Елена Сергеевна писала серьезно, но эта картина – слов нет – просится на холст. Михаил Булгаков на заседании парткома МХАТа.Внимательные лица, дружеские рукопожатия, участливые расспросы, секретарь мхатовского парткома, рабочий сцены Иван Андреевич Мамошин, который еще прежде пытался подбодрить Булгакова, о чем имеется запись в дневнике Елены Сергеевны от 25 августа 1934 года: «…разговор с Мамошиным. – Нужно бы поговорить, Михаил Афанасьевич! – Надеюсь, не о неприятном? – Нет! О приятном. Чтобы вы не чувствовали, что вы одиноки» [21; 52]), и наконец, как апогей – несмелые шаги, которые ведомый уверенной партийной рукой делает по жизни робкий драматург.
Они плохо понимали, с кем имели дело. Это относилось
«И дни потекли в неустанных трудах. Я перевидал очень много. Видел, как толпа актеров на сцене, предводительствуемая Людмилой Сильвестровной (которая в пьесе, кстати, не участвовала), с криками бежала по сцене и припадала к невидимым окнам.
Дело в том, что все в той же картине, где и букет и письмо, была сцена, когда моя героиня подбегала к окну, увидев в нем дальнее зарево.
Это и дало повод для большого этюда. Разросся этот этюд неимоверно и, скажу откровенно, привел меня в самое мрачное настроение духа.
Иван Васильевич, в теорию которого входило, между прочим, открытие о том, что текст на репетициях не играет никакой роли и что нужно создавать характеры в пьесе, играя на своем собственном тексте, велел всем переживать это зарево.
Вследствие этого каждый бегущий к окну кричал то, что ему казалось нужным кричать.
– Ах, боже, боже мой!! – кричали больше всего.
– Где горит? Что такое? – восклицал Адальберт. Я слышал мужские и женские голоса, кричавшие:
– Спасайтесь! Где вода? Это горит Елисеев!! (Черт знает что такое!) Спасите! Спасайте детей! Это взрыв! Вызвать пожарных! Мы погибли!
Весь этот гвалт покрывал визгливый голос Людмилы Сильвестровны, которая кричала уж вовсе какую-то чепуху:
– О, боже мой! О, боже всемогущий! Что же будет с моими сундуками?! А бриллианты, а мои бриллианты!!
Темнея, как туча, я глядел на заламывавшую руки Людмилу Сильвестровну и думал о том, что героиня моей пьесы произносит только одно:
– Гляньте… зарево… – и произносит великолепно, что мне совсем неинтересно ждать, пока выучится переживать это зарево не участвующая в пьесе Людмила Сильвестровна.
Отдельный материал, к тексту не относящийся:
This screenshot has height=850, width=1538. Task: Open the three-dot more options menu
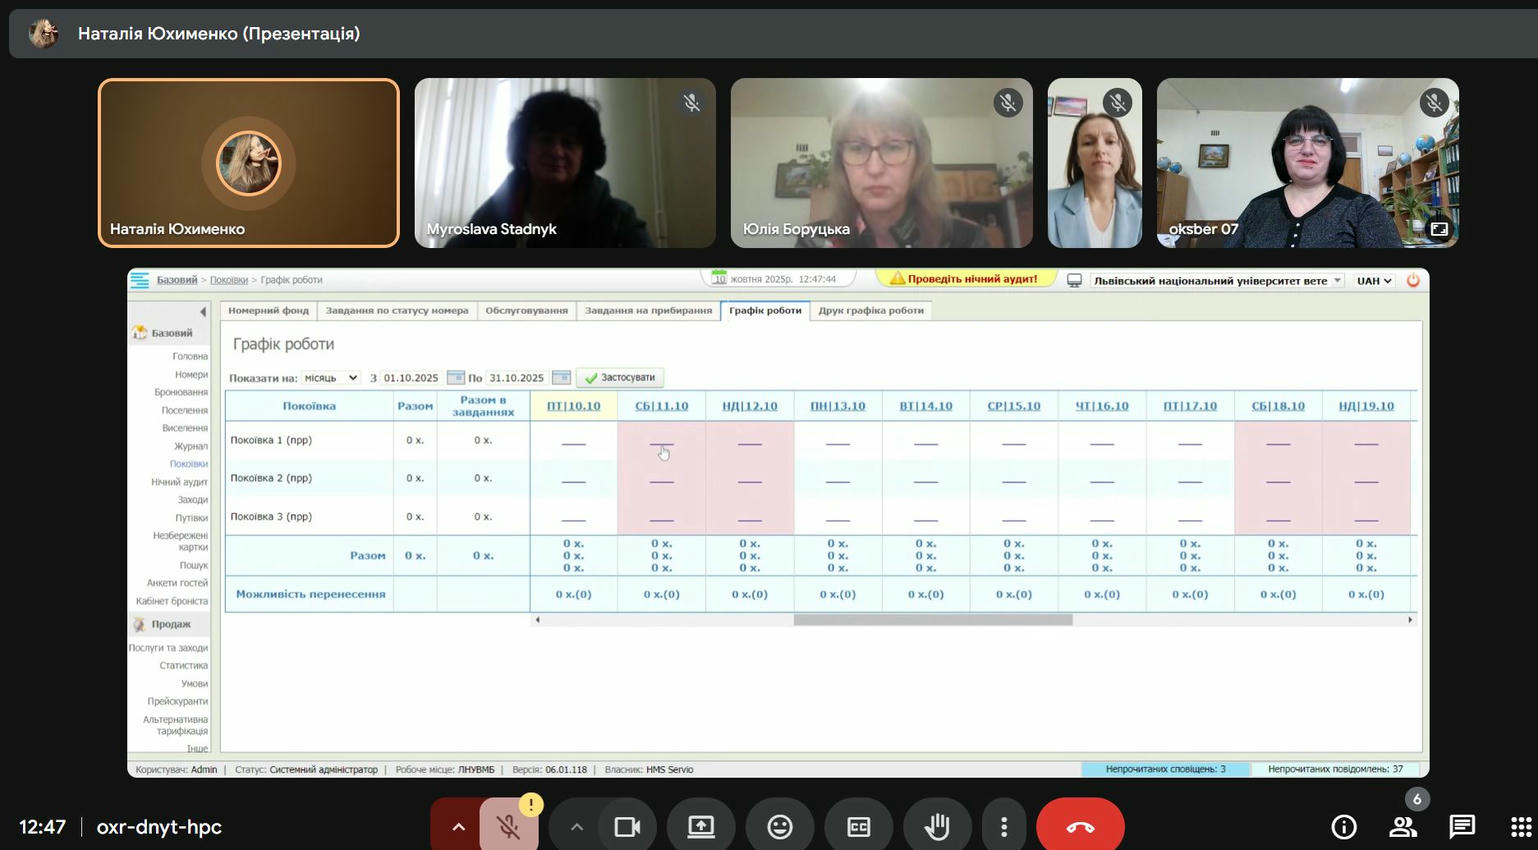(x=1004, y=827)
Дикие крики о каких-то сундуках, не имевших никакого отношения к пьесе, раздражали меня до того, что лицо начинало дергаться.
К концу третьей недели занятий с Иваном Васильевичем отчаяние охватило меня».
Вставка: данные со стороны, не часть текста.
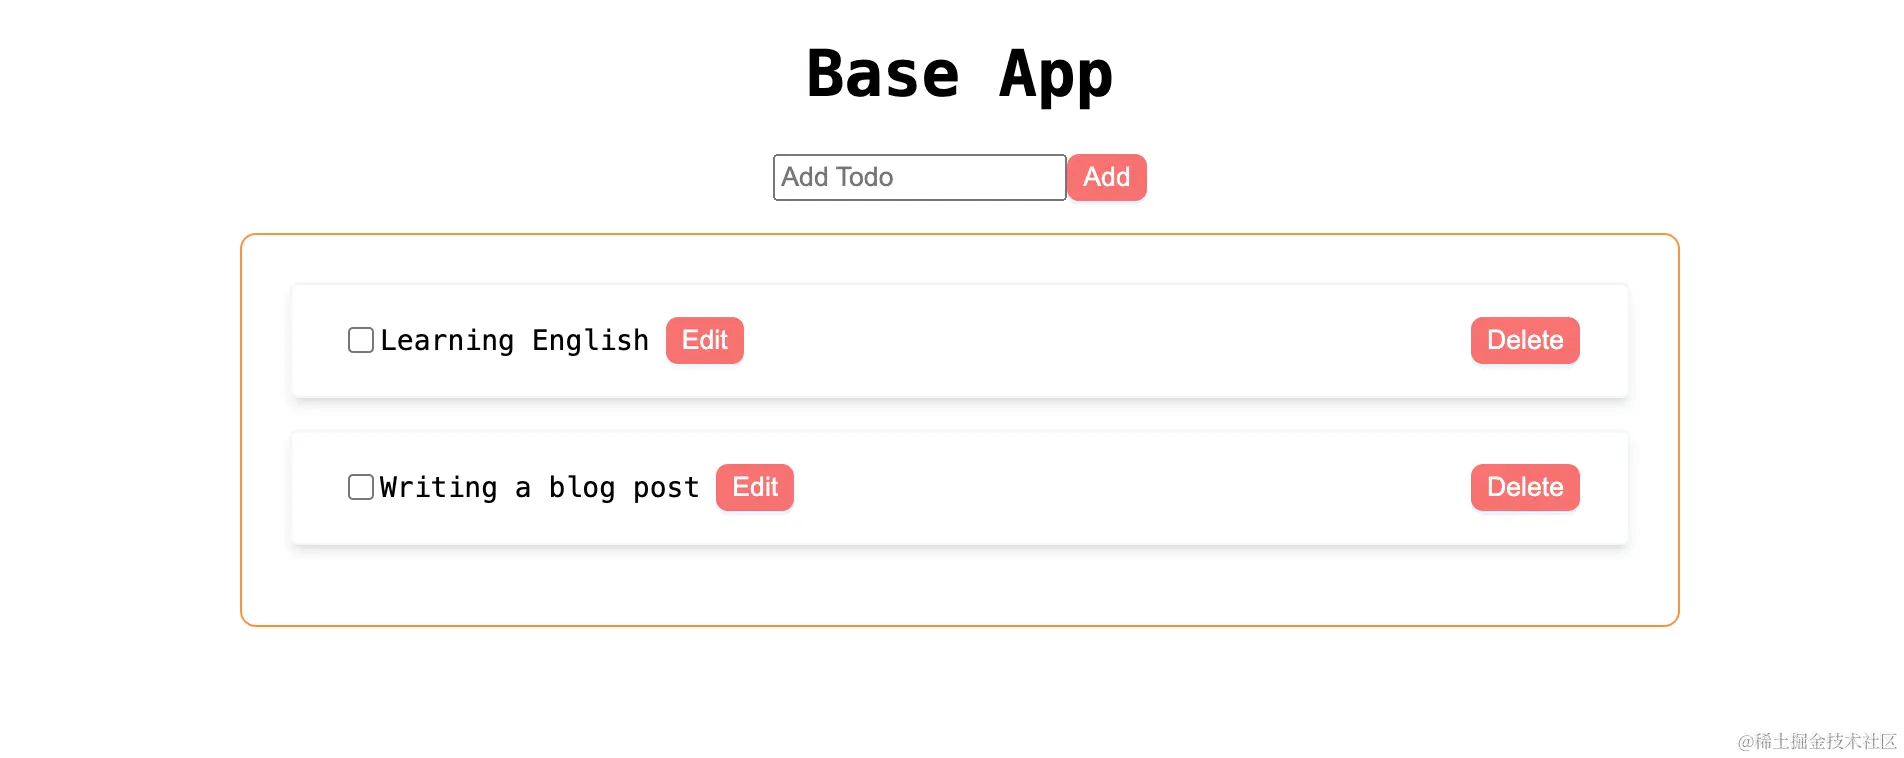Check the Learning English checkbox
Screen dimensions: 1904x758
[x=359, y=340]
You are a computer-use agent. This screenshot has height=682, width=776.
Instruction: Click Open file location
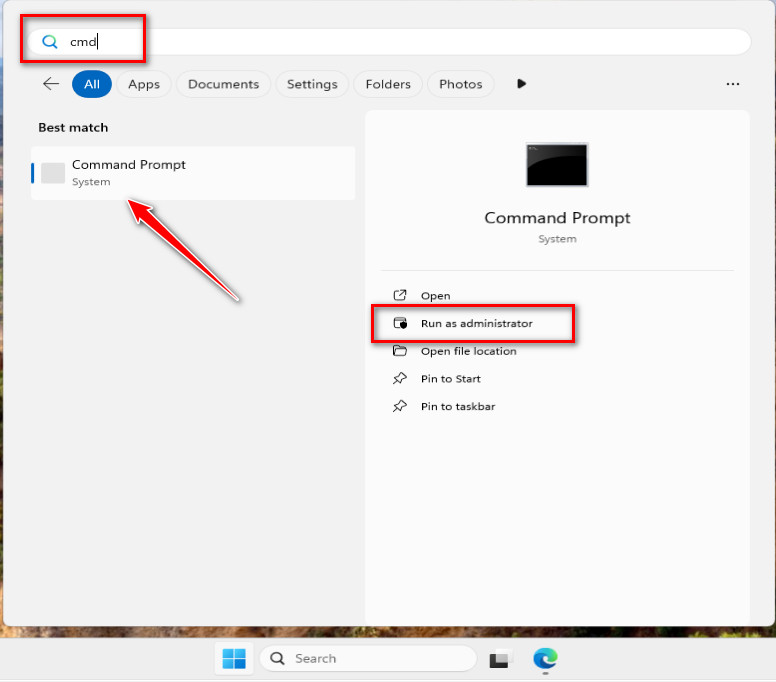[x=468, y=351]
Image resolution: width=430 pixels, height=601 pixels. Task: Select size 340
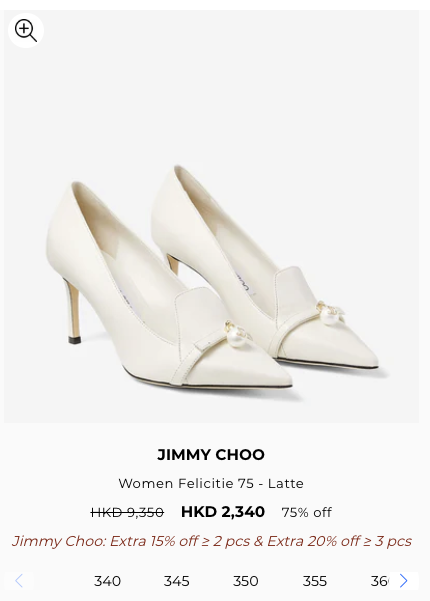click(107, 581)
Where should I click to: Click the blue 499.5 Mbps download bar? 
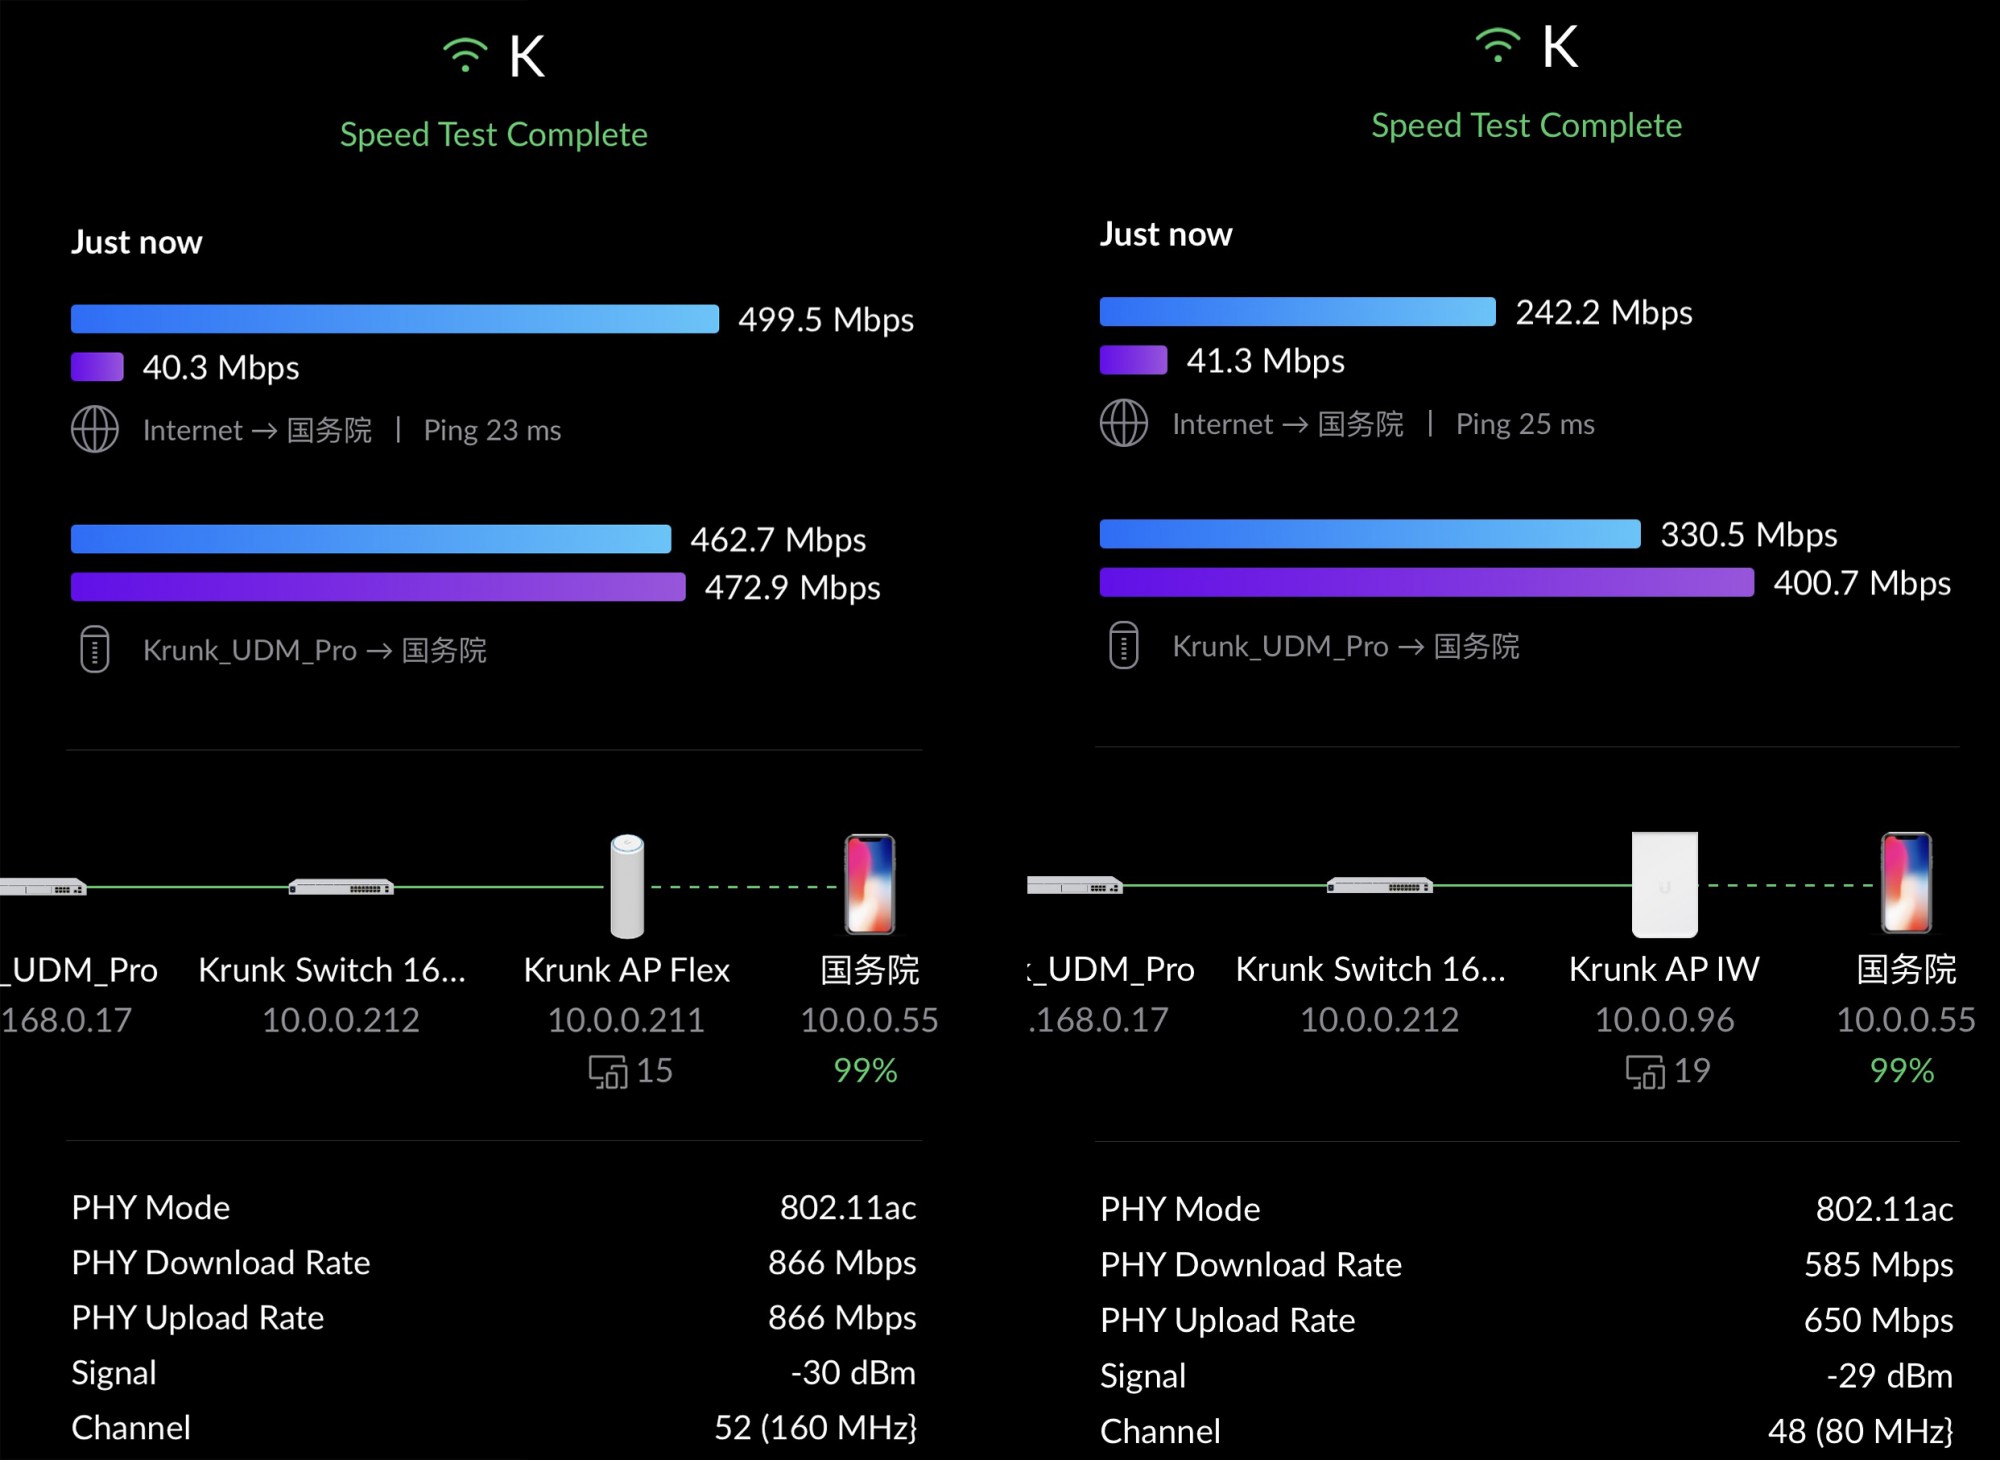[394, 319]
«М. А. приходит с репетиций у К. С. измученный. К. С. занимается с актерами педагогическими этюдами. М. А. взбешен – никакой системы нет и не может быть. Нельзя заставить плохого актера играть хорошо» [21; 81].
Но не меньше был измучен и его главный оппонент в вопросе о действенности «системы Станиславского» – ее создатель.
«Я этой пьесы не выбирал, я ее получил, получил действующих лиц. Эти действующие лица несколько раз менялись. Мне передали эту пьесу с таким настроением, что нужно иметь очень большое терпение, чтобы при моей болезни все это выносить, – говорил Станиславский во время майских репетиций. – Михаил Афанасьевич задает страшно трудную задачу актерам: „ты играй героя пьесы и выставляй только одни его недостатки“ <…> Эта вещь очень трудная. Автором никаких оправданий не дано, вот то, что пропущено автором, и должен создать актер для себя, чтобы не попасть на фальшивую линию». И в другом месте: «Мне 72 года, мне говорить нельзя, но я все время делаю упражнения, потому что я только этим и живу. <…> Чем вы хотите меня удивить? Я настолько изощренный человек в этом смысле, что отлично понимаю, чего хочет актер. Я удивляюсь, когда вы приходите ко мне, ведь я вас не узнаю. Мне кажется, я попал в какой-то новый театр, что это какие-то новые люди, я не верю тому, что они показывают <…> Я здесь обращаюсь ко всему коллективу – караул… спасите себя, пока еще не поздно» [125; 294].